This work addresses non-episodic sequential decision-making in mixed textual and numerical contexts by proposing the LLMP-UCB algorithm, which enables uncertainty-aware decisions while circumventing the high per-step inference cost of large language models (LLMs). The approach integrates a lightweight contextual multi-armed bandit with text embeddings—including Matryoshka representations—and leverages repeated LLM queries to estimate uncertainty. It introduces a novel diagnostic criterion based on the geometric structure of arm embeddings to dynamically determine when to invoke the LLM. Experiments across multiple financial tasks demonstrate that this lightweight framework achieves performance on par with or superior to full LLM-based decision-making at substantially lower computational cost, offering a deployable solution. Moreover, the study reveals that embedding dimensionality effectively modulates the exploration–exploitation trade-off.

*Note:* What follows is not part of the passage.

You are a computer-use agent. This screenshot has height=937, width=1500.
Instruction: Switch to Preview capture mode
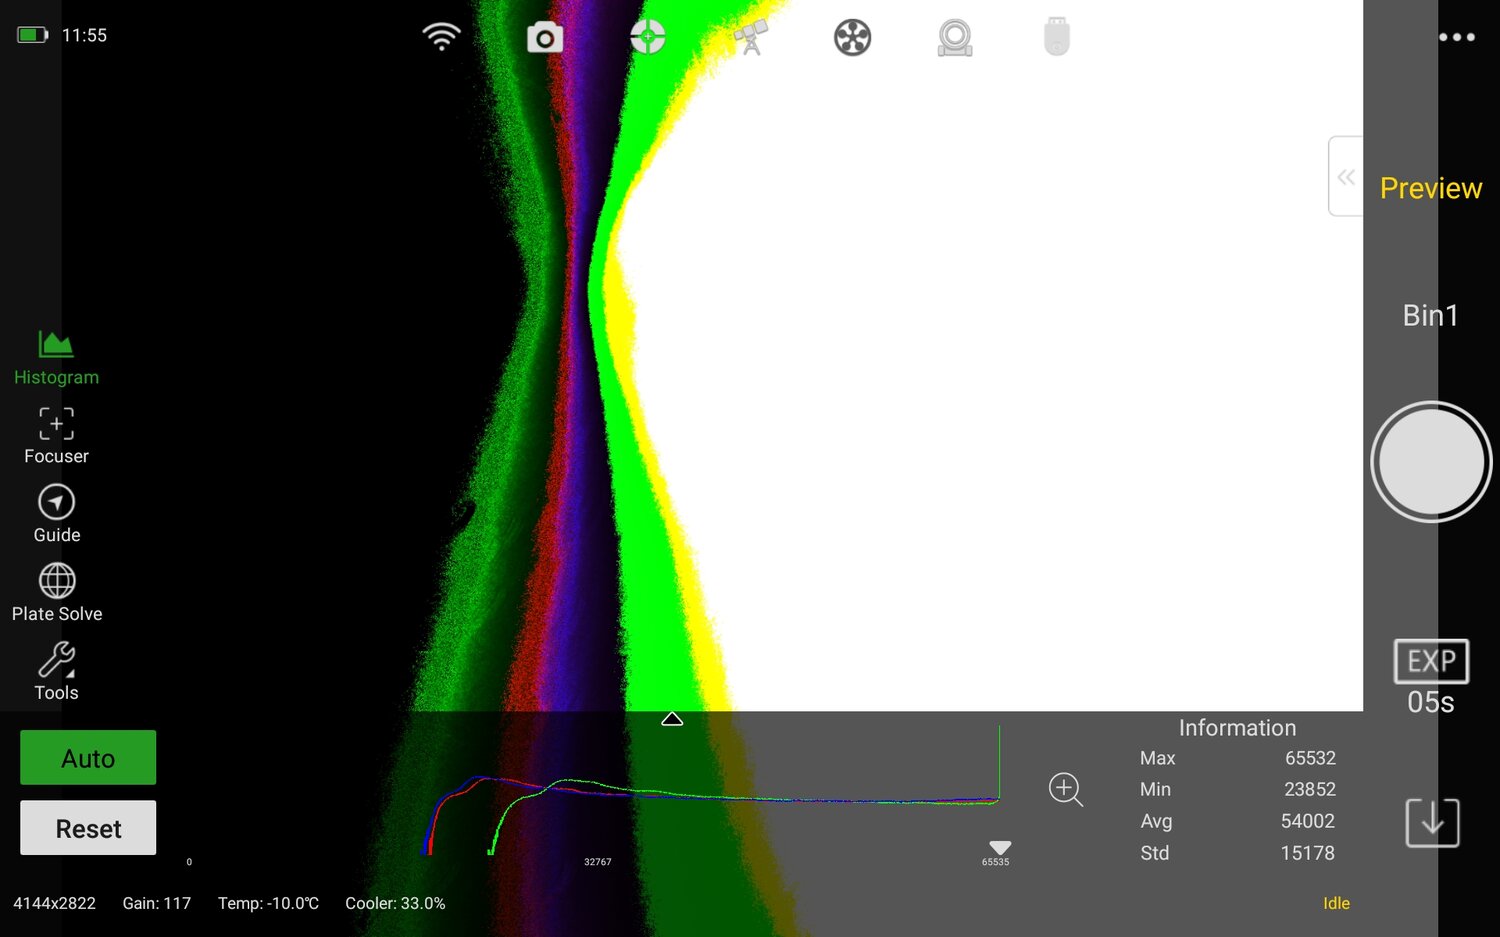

We study Contextual Multi-Armed Bandits (CMABs) for non-episodic sequential decision making problems where the context includes both textual and numerical information (e.g., recommendation systems, dynamic portfolio adjustments, offer selection; all frequent problems in finance). While Large Language Models (LLMs) are increasingly applied to these settings, utilizing LLMs for reasoning at every decision step is computationally expensive and uncertainty estimates are difficult to obtain. To address this, we introduce LLMP-UCB, a bandit algorithm that derives uncertainty estimates from LLMs via repeated inference. However, our experiments demonstrate that lightweight numerical bandits operating on text embeddings (dense or Matryoshka) match or exceed the accuracy of LLM-based solutions at a fraction of their cost. We further show that embedding dimensionality is a practical lever on the exploration-exploitation balance, enabling cost--performance tradeoffs without prompt complexity. Finally, to guide practitioners, we propose a geometric diagnostic based on the arms' embedding to decide when to use LLM-driven reasoning versus a lightweight numerical bandit. Our results provide a principled deployment framework for cost-effective, uncertainty-aware decision systems with broad applicability across AI use cases in financial services.